[Congressional Record Volume 144, Number 39 (Tuesday, March 31, 1998)]
[House]
[Pages H1836-H1837]
From the Congressional Record Online through the Government Publishing Office [www.gpo.gov]
A HISTORICAL HEALER: MARY JANE LAWSON BROWN
The SPEAKER pro tempore. Under a previous order of the House, the
gentlewoman from Florida (Ms. Brown) is recognized for 5 minutes.
Ms. BROWN of Florida. Mr. Speaker, I rise today to recognize a
historical healer, Mary Jane Lawson Brown, who has been considered to
be one of the most important figures in the history of health care in
Palatka, Florida.
Born in 1882, Mary Jane Lawson was an incredible person by any
measure, let alone an historic and extraordinary woman. In 1915, Mary
Jane Lawson enrolled in training school for embalming, one of the only
two women at the
[[Page H1837]]
school. Completing her courses of study in the same year, she became
the first African American licensed to perform funerals in the State of
Florida.
In 1918, she opened the Mary Lawson Sanatorium. At first, the
sanatorium cared for the African American residents of the Palatka
area. However, by 1922, the sanatorium was caring for people of all
races in a community desperately short of health care facilities.
The 35-bed Mary Lawson Sanatorium, later to be renamed the Mary
Lawson Hospital during the 1930s, housed x-ray equipment, a laboratory,
and surgical facilities. For a long period in Putnam County history,
the Mary Lawson Hospital was the only location in the county equipped
for physicians to perform surgery.
As the owner and administrator of the primary health care center in
Putnam County throughout the Roaring Twenties, the Great Depression,
World War II, and the 1950s, Mary Jane Lawson has been regarded as a
blessing to Palatka.
In 1925, Mary Jane Lawson and her close friend, Mary McLeod Bethune,
started the first chapter of the Advancement of Colored Women, which
continues to be a large national organization today. Mary McLeod
Bethune founded the Bethune Cookman College in Daytona Beach, Florida,
and lived in Palatka during the 1920s.
During this time period, Mary Jane Lawson provided assistance on
several efforts to attain funding for the college that Cookman had
started. This was yet another way Ms. Lawson gave back to the
community.
Mary Jane Lawson lived to be 79 years of age. The efforts of Ms.
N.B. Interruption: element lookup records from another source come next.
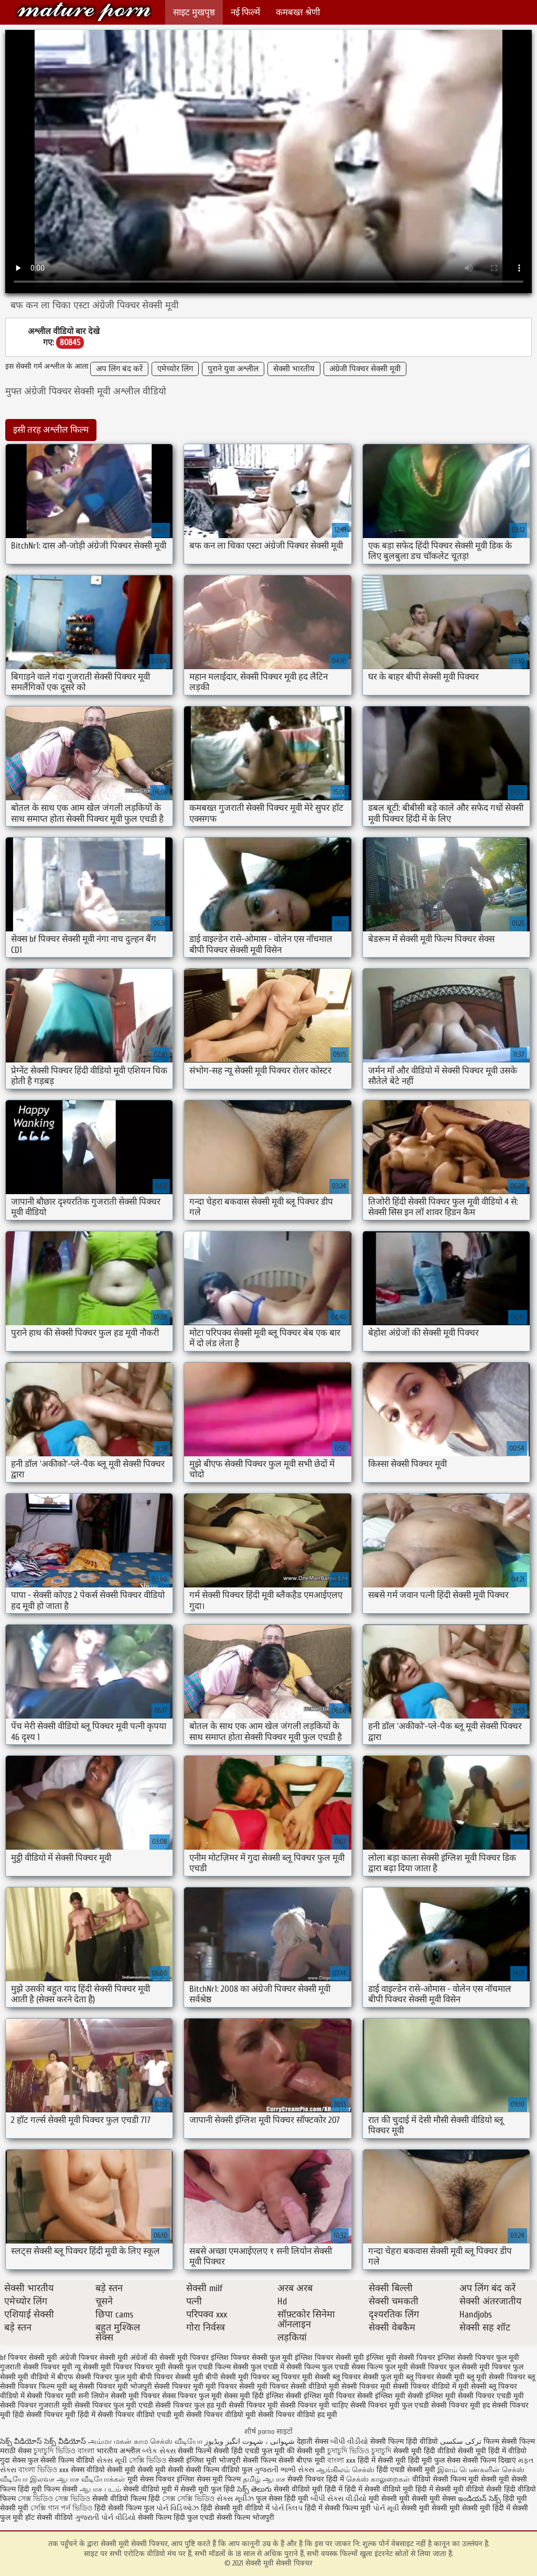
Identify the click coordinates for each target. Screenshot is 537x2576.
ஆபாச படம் (100, 2489)
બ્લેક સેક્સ (159, 2450)
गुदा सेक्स (13, 2460)
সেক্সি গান (45, 2508)
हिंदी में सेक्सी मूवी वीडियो (449, 2489)
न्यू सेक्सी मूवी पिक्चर (103, 2367)
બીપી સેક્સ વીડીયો (338, 2498)
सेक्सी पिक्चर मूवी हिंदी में (60, 2414)
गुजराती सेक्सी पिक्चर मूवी (36, 2367)
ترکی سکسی (460, 2441)
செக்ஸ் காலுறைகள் (378, 2479)
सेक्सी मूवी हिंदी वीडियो (424, 2450)
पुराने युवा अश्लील (233, 368)
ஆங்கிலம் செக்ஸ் (345, 2469)
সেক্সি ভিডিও (147, 2460)
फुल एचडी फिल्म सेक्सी (217, 2367)
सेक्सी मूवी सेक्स (434, 2498)
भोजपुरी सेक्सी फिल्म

Lawson extended to her granddaughter, Mary Lawson Brown. Ms. Brown and
her son, Theodore Brown II, are both licensed funeral directors who
live and own the Lawson & Son Funeral Home; and it has remained one of
the largest and oldest business in the Palatka community.
As we celebrate Women's History Month, I ask that my colleagues join
me as I applaud this historical healer who shares her talents among the
residents of the great State of Florida.